Textauszug:
▶

An manchen Wintertagen im Jänner oder Feber kann man in der hügeligen Landschaft rund um Salzburg oder im benachbarten bayerischen Alpenvorland von Freilassing bis zum Chiemsee (dem Rupertiwinkl) lautes Krachen und Knallen hören. Dann sind die Aperschnalzer wieder aktiv!
Das Aperschnalzen (süddeutsch: aper = schneefrei) bezeichnet einen bayerisch-salzburgischen Brauch des Peitschenknallens. Es handelt sich dabei um das rhythmische Knallen von bis zu 4 Meter langen, kurzstieligen Peitschen (den Goaßln) seitens kräfiger Burschen (seit neuestem sieht man vereinzelt auch Mädchen unter ihnen), die sich in kleinen Gruppen aufstellen, den so genannten Passen.
Die etwa vier Meter lange Peitsche, die beim „Schnalzen“ verwendet wird, ist aus dünnen, gedrehten Hanfseilen geflochten. In das untere Ende der Peitschenschnur ist der Boschn aus aufgelöster Seide oder Bast eingeflochten, mit dem der typische Knall verstärkt wird. Der Knall des Schnalzens entsteht durch das Schwingen der Goaßl, die durch eine plötzliche Richtungsänderung am Ende der Goaßl einen Knall erzeugt.
Beim Aperschnalzen stellen sich die Burschen auf freiem Feld in ungerader Zahl - meist sind es neun oder elf - in einer Reihe auf, wobei der Abstand zwischen den Teilnehmern gerade so groß ist, dass die Peitschenschnüre einander nicht Treffen können. Mehr als dreizehn Schnalzer in einer Passe sind aus rhythmischen Gründen nicht möglich.
Den Auftakt gibt der Aufdraher, der Schnalzer mit der kürzesten Goaßl, die nicht so laut knallen darf wie die übrigen. Zunächst schwingt er die Peitsche mehrmals mit beiden Händen über dem Kopf, und gibt dabei das Zeichen zum Beginn des Schnalzens: „Aufdraht - oans - zwoa - drei - dahin geht's!“ Mit einem plötzlichen Ruck bringt er die Peitsche zum Knallen. Nach dem Knall folgen der Reihe nach, in raschem Abstand, auch die anderen Schnalzer.
Der letzte Teilnehmer, stets der stärkste Bursche der Gruppe, hat die längste und am tiefsten knallenden Goaßl, den Bass. Weil so ein „Pasch“ sehr anstrengend ist, dauert er niemals lange. Besonders schwierig ist es, beim Schnalzen absolut den gleichen Takt zu halten.
Mit dem lauten Knallen der Goaßln wollte man ursprünglich den Winter vertreiben und die ruhende Erde zum Hervorbringen neuen Lebens aufzufordern.

◀

Gegebene Daten:
▶

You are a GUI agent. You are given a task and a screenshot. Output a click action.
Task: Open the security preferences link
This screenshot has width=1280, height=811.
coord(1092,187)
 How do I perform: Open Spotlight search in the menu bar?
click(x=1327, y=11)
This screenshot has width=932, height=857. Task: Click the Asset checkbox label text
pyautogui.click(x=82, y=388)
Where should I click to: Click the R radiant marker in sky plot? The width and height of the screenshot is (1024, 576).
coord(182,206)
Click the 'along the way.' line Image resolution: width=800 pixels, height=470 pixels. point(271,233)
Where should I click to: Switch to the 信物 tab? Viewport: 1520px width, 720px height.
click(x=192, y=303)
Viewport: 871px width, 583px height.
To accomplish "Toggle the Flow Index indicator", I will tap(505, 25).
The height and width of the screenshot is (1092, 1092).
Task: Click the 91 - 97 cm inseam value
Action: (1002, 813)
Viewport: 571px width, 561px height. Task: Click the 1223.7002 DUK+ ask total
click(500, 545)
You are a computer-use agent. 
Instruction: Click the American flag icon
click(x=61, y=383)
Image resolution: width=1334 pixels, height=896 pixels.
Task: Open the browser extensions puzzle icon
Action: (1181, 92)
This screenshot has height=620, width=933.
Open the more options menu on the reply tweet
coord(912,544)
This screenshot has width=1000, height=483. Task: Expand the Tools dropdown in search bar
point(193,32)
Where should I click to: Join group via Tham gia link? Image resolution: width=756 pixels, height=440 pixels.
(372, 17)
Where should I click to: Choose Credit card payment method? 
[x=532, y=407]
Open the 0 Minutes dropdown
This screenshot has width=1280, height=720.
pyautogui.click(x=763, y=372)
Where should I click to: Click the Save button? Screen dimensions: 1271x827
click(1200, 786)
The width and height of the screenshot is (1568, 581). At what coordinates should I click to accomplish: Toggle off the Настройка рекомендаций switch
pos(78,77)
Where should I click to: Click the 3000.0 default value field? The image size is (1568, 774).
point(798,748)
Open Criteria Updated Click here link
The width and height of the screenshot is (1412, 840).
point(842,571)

◀

Aufgabenstellung 1:
Nenne bitte alle Materialien, aus denen laut dem Textauszug über das Aperschnalzen die Goaßl und ihr Boschn gefertigt sind.
Aufgabenstellung 2:
Schreibe aus dem Textauszug über das Aperschnalzen eine Stelle wörtlich ab. Beginne bei den Worten „Den Auftakt gibt“ und höre nach „die anderen Schnalzer.“ auf.

Lösung 1:
- dünne, gedrehte Hanfseile
- aufgelöste Seide
- Bast

Lösung 2:
Den Auftakt gibt der Aufdraher, der Schnalzer mit der kürzesten Goaßl, die nicht so laut knallen darf wie die übrigen. Zunächst schwingt er die Peitsche mehrmals mit beiden Händen über dem Kopf, und gibt dabei das Zeichen zum Beginn des Schnalzens: „Aufdraht - oans - zwoa - drei - dahin geht's!“ Mit einem plötzlichen Ruck bringt er die Peitsche zum Knallen. Nach dem Knall folgen der Reihe nach, in raschem Abstand, auch die anderen Schnalzer.